Repeat the section of the passage on fixed mindset that begins with the words "Finances and Fixed" and ends with "flooded with emotion.", without changing a word.

→ **EXERCISE PASSAGE**:

BEGIN

Depression and Fixed Mindset
I’ve written in a previous blog post about struggling with depression throughout my life. While going through the divorce, it came on strong. For me, when I get depressed, everything loses its luster. Even the shiny things aren’t shiny. Everything is dull. What saved me was that I decided to dive into some major self work. I partnered with a mentor to do intensive soul searching work based on the 12 Jungian Archetypes.
One of the big revelations that came out of this work was that my Depression was an old survival mechanism. As a kid I’d sink into a low depressive state to protect myself and keep from drawing too much attention in an extremely abusive environment. I didn’t want to shine too bright. It was dangerous.
As an adult, I was still using this old pattern to play small and hold myself back from what I was really capable of. I was also using it as a poor coping mechanism for fatigue and emotional burnout. I’m a giver who was over-giving of myself to others to the point of depletion. Once depleted, my pendulum would swing to the opposite side of the spectrum and I’d withdrawn into depression as an escape. Identifying this destructive pattern helped me to see where I could develop healthier coping mechanisms and self care techniques to recharge and prevent the depression and fixed mindset from descending.
Finances and Fixed Mindset
Money blocks and issues around finances are the worst. Can I get an Amen?! I didn’t realize how much of a trigger money was for my fixed mindset until I attended a conference on conscious business in California in 2014 with a client and friend. In one of the breakout groups we examined our beliefs around money and it was like I opened pandora’s box. Hot damn! I was suddenly flooded with emotion.
One of the main realizations that came from the workshop was an old belief I had about my kids needing to “struggle” to build character. I grew up poor, surrounded by people that had a serious scarcity mindset around money. I had to hustle and grind HARD. Nothing was ever handed to me. Somehow, my brain translated this into a rule that went something like: “You can’t make more money, because if you do, your kids are going to be spoiled and won’t learn how to work hard.” This was total bull crap! I could make more money! AND I could still teach my kids the value of hard work.
Tools for Getting to Growth Mindset
From my experiences above, I’ve learned that getting to a Growth Mindset takes work! I want to highlight a few more tools that I continue to draw on when I need help. They are:
- Unpack your sh$#. Hire a mentor or coach. See a therapist. Find a way to unpack the underlying foundation that’s behind that ‘negative Nancy’ fixed mindset.

END

→ **THE DATA**:
BEGIN

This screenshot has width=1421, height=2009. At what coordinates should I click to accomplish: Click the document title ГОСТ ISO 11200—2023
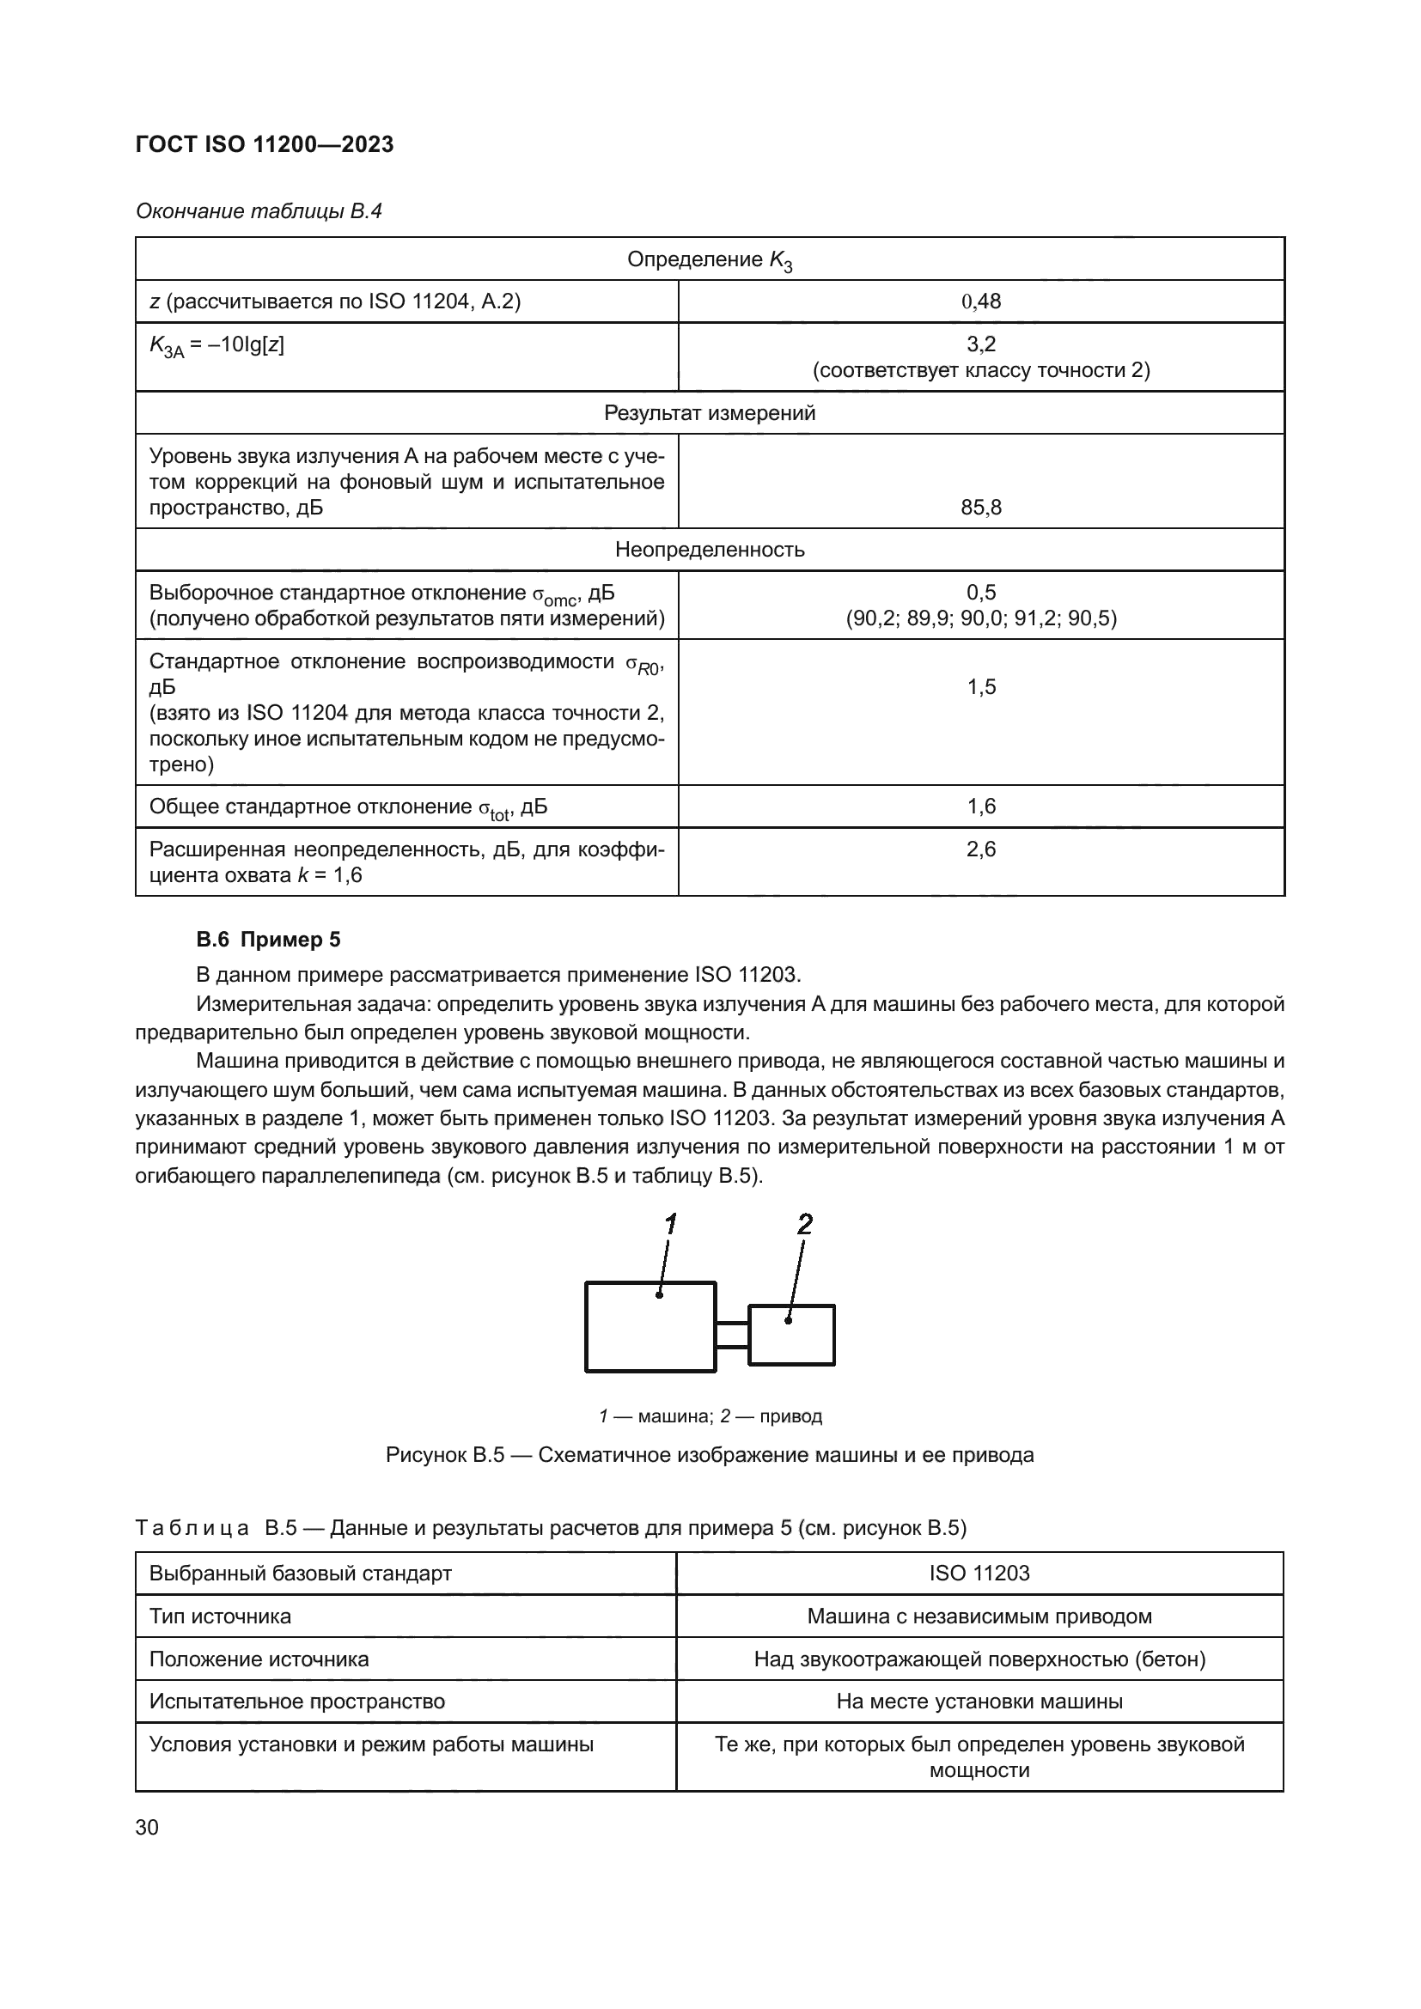[x=265, y=144]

END

→ **RESPONSE**:
Finances and Fixed Mindset
Money blocks and issues around finances are the worst. Can I get an Amen?! I didn’t realize how much of a trigger money was for my fixed mindset until I attended a conference on conscious business in California in 2014 with a client and friend. In one of the breakout groups we examined our beliefs around money and it was like I opened pandora’s box. Hot damn! I was suddenly flooded with emotion.